Update: Monday 10/18/21, 6:30 p.m. Redistricting has once again sputtered to a stop with a divided Republican supermajority unable to agree on a path forward. Sen. Patricia Rucker, R-Jefferson, introduced an anonymously authored, hyper-partisan map, and Sen. Charlie Trump, R-Morgan, put forward what was intended to be a compromise map authored primarily by Sen. Tom Takubo, R-Kanawha. Neither will be immediately adopted. With many paths forward, but no clear consensus on which to take, the Senate will convene again Tuesday at noon.
As West Virginia state senators sat in their chamber Friday afternoon, after once again delaying a vote on new Senate district maps that will now be pushed until Monday, Sen. Mike Woelfel took the floor.
“There’s one map that doesn’t have a name, and I’m going to call it the poor bastardized map,” the Cabell County Democrat said. “It’s the map that came out of the dark of night a couple nights ago, really, I think in contravention of the tenor and the hope and the predictions, the aspirations of our committee and our mission.”
That map, released without any senator putting their name on it late Wednesday night, upended a smooth vote on a proposed Senate district map that had passed through the redistricting committee with bipartisan support. The new map disregards the constitutional mandate to keep counties whole, and divides Democratic-leaning cities and lumps them in with more rural areas.
Republicans met behind closed doors all week to attempt to rally behind a single map. The Senate convened on Friday morning, and again on Friday afternoon, and then postponed a redistricting final vote until Monday.
But after senators delayed the vote again on Friday afternoon, Senate leaders said they hoped a compromise had been reached. Senate Majority Leader Tom Takubo, R-Kanawha, released two new maps that he said he hopes “will cost the least amount of angst” among the disparate groups of Senators in his party.
“I never dreamed redistricting would be so tough,” Takubo said about the days-long GOP stalemate.

Like the ‘no-name” amendment map, both Takubo maps divide the Democratic-leaning cities of Charleston, Huntington, Morgantown and Martinsburg, combining parts of those cities with more conservative rural areas. However, at least one appears to divide fewer counties, a sticking point with Sen. Charles Trump, R-Morgan, chair of the Senate’s redistricting committee.
Both of Takubo’ maps also address his loudest criticism of the last-minute map by dividing Kanawha into two districts instead of three, similar to the current Senate map. He hopes his maps will appease members of his party and at least some Democrats.

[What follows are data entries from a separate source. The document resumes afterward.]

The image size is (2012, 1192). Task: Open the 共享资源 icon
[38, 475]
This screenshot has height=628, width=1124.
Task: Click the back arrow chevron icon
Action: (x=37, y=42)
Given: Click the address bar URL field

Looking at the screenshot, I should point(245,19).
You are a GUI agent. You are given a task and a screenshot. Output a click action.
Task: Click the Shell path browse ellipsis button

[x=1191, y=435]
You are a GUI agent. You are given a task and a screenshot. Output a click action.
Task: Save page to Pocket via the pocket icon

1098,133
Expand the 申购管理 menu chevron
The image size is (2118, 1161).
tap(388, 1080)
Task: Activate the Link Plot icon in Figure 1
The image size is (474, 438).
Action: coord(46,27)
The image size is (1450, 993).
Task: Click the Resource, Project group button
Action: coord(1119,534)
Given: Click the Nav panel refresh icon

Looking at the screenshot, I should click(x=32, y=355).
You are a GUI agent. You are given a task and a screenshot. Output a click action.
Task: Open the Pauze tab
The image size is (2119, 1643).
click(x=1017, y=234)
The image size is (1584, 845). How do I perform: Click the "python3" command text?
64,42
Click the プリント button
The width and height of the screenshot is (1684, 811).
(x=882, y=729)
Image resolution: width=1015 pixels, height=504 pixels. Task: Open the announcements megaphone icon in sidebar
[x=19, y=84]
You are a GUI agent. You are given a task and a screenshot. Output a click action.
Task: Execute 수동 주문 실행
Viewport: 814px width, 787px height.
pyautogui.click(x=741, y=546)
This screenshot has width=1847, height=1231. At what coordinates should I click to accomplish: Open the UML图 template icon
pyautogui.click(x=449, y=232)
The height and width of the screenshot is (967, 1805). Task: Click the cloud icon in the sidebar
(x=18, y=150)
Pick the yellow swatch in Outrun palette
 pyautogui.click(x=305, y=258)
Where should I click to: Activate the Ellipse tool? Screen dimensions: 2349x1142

Senate Minority Leader Stephen Baldwin, D-Greenbrier, took some issue with the new maps’ resemblance to the late-Wednesday-night amendment map, but he applauded Takubo for making more of an effort to “keep counties together that have historically been together, and to keep counties whole as possible.” He said those maps still split cities, but caused “less harm to … communities of interest and allows them to still stay together.”
The last few days of chaos and secrecy in the Senate’s redistricting process came after months of promises of transparency. Once the hyper-partisan map was crafted behind closed doors and introduced at the last minute, that led Ken Martis, professor emeritus of geography at West Virginia University, and a national expert on gerrymandering, to say, “I don’t know how they could honestly go to sleep and do this. I honestly mean that.”
Trump said he hopes with the new maps, senators will “continue our conversation and give the public transparency, a little bit, as to what that conversation has been.” And with a weekend before the Senate reconvenes, he also hopes the public can provide feedback to their own senators, or through the portal on the Legislature’s redistricting website.